How To Avoid Being A Burnt Toast Crust

I’ve just had this email from Jules talking about her son.

My DS (7) recently drew daggers on his heels, knees and elbows to show me how and where it hurt.

At a birthday party today he stopped playing and came and sat with me because he ‘felt tired’ when I asked where he felt tired he said ‘all over.’

He isn’t diagnosed yet but has an appointment with a rheumatologist soon.

I was reminded of so many similar moments at parties, picnics, concerts, relatives and friends houses.

I would cradle my daughter – knowing that she was hurting and tired. I’d be weighing up how to meet her needs and those of the others in my family.
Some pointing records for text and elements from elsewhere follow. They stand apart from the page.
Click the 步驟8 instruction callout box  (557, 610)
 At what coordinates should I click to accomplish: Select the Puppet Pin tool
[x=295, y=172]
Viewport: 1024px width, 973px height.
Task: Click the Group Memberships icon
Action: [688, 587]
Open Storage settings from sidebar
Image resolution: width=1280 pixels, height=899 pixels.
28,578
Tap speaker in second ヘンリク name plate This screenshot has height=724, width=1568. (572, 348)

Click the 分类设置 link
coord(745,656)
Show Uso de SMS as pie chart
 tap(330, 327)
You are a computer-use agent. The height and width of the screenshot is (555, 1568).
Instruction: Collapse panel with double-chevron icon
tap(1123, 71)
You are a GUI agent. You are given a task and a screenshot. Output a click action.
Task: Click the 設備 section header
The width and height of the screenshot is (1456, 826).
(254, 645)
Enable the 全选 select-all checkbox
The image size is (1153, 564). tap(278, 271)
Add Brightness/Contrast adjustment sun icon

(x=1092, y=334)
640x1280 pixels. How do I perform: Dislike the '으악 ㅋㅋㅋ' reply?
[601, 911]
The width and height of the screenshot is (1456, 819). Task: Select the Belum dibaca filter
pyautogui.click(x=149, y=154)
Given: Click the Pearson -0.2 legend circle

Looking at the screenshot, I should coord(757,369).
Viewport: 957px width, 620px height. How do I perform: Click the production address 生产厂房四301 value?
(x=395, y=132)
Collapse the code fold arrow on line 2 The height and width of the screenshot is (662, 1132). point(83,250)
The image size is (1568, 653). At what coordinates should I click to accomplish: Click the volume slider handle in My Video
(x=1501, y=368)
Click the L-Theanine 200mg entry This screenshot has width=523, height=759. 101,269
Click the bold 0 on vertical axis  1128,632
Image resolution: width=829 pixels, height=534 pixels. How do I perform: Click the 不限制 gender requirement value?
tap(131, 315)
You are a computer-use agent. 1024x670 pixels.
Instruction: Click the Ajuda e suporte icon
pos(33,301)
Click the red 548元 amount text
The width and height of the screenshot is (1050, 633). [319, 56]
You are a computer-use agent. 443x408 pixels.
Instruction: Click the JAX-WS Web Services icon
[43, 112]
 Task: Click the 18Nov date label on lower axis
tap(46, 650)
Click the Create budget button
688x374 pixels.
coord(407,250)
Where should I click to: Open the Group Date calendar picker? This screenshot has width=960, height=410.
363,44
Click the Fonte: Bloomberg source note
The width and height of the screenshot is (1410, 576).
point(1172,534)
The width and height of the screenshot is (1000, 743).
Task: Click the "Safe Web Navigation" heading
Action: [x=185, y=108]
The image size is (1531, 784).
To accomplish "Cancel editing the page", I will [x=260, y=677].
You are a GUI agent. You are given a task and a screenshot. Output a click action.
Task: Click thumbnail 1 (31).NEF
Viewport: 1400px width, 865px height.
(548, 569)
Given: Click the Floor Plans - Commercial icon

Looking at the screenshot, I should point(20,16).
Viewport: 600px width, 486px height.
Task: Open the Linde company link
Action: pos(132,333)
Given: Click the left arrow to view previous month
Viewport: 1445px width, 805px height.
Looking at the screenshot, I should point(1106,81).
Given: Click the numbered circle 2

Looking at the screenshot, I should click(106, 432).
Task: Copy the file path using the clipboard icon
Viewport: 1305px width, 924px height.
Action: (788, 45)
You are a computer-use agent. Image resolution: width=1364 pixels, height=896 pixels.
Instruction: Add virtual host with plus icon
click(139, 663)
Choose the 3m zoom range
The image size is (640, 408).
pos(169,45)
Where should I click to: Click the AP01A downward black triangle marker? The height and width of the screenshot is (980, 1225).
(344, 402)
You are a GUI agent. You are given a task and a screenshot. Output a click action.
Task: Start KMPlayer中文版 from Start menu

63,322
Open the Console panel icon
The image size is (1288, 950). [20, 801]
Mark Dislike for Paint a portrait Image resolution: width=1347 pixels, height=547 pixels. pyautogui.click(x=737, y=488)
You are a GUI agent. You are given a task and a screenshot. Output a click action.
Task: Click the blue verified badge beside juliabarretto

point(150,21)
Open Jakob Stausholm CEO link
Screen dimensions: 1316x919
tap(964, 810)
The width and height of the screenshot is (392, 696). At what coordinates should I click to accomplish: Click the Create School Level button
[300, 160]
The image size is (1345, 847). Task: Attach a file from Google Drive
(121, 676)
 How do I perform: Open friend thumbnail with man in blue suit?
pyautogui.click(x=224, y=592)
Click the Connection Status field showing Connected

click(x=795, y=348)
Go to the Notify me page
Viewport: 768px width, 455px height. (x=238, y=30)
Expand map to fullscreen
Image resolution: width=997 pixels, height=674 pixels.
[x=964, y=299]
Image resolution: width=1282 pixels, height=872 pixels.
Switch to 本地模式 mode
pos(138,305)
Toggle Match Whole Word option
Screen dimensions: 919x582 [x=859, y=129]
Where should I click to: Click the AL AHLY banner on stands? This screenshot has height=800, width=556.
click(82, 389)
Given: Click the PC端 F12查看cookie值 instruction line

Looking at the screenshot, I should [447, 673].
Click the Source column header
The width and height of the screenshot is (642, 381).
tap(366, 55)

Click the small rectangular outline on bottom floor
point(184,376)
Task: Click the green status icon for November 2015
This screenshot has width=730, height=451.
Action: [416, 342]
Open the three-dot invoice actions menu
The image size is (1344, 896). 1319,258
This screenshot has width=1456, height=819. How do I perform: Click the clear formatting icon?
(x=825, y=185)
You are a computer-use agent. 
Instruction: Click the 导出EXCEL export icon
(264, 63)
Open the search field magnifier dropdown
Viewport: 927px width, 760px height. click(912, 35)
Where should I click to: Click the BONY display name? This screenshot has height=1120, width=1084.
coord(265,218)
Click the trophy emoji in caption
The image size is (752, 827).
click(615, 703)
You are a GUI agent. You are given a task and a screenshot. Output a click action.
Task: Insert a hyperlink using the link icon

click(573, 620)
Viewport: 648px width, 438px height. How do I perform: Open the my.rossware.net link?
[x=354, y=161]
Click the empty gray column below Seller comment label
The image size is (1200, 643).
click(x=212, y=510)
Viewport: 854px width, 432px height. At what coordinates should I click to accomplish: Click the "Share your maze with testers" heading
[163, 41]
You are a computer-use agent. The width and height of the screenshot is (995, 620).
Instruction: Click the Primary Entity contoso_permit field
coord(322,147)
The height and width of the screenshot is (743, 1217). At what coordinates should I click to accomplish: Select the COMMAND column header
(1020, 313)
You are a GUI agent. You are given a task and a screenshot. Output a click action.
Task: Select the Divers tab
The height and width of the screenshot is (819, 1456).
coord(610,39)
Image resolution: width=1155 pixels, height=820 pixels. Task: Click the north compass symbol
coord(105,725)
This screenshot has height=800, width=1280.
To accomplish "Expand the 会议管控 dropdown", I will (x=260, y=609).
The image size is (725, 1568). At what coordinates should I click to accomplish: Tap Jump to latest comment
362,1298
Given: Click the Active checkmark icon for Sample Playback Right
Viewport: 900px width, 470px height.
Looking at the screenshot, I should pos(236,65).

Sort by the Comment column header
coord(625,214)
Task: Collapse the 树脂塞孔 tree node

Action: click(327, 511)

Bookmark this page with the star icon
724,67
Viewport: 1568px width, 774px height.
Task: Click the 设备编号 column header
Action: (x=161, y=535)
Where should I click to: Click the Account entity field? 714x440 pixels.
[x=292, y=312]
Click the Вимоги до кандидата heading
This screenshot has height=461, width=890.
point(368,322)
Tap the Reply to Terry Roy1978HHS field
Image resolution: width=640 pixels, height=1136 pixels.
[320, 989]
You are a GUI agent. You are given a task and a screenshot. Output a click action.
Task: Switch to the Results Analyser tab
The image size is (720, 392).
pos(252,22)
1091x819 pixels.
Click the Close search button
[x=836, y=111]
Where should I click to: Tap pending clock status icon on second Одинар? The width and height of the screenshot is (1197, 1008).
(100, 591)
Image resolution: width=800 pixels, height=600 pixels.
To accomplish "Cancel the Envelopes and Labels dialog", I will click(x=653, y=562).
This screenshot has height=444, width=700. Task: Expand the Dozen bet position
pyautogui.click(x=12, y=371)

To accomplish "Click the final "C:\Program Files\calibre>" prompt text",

Many times I would leave and take her home.

There would be this heavy stone feeling inside. As a parent so much of our wiring is about protection and comfort.

When you can’t do either, especially over a long period of time – it is pretty stressful.

There were times along the way where I felt I was going quietly mad. I did not go mad.

I made myself get help. I actually made my mental health a priority.

I forced myself to find other people with similar issues even though I was worried their pain would overwhelm me.

I made a commitment to really look after myself. (Not an easy brief for any mother either stay at home or working outside the home.)

It is a lot of work to parent a child in chronic pain – meds, physio, school, appointments etc.

That is just the outer layer of the work to be done. The major body of work is not ending up a burnt up toast crust.

That’s our challenge as parents.

Ask yourself the serious question-

“What am I going to need so I can grow through this experience rather than being eaten up by it?”.

I’d love to hear about your strategies for staying sane – I’m sure you have some good ones.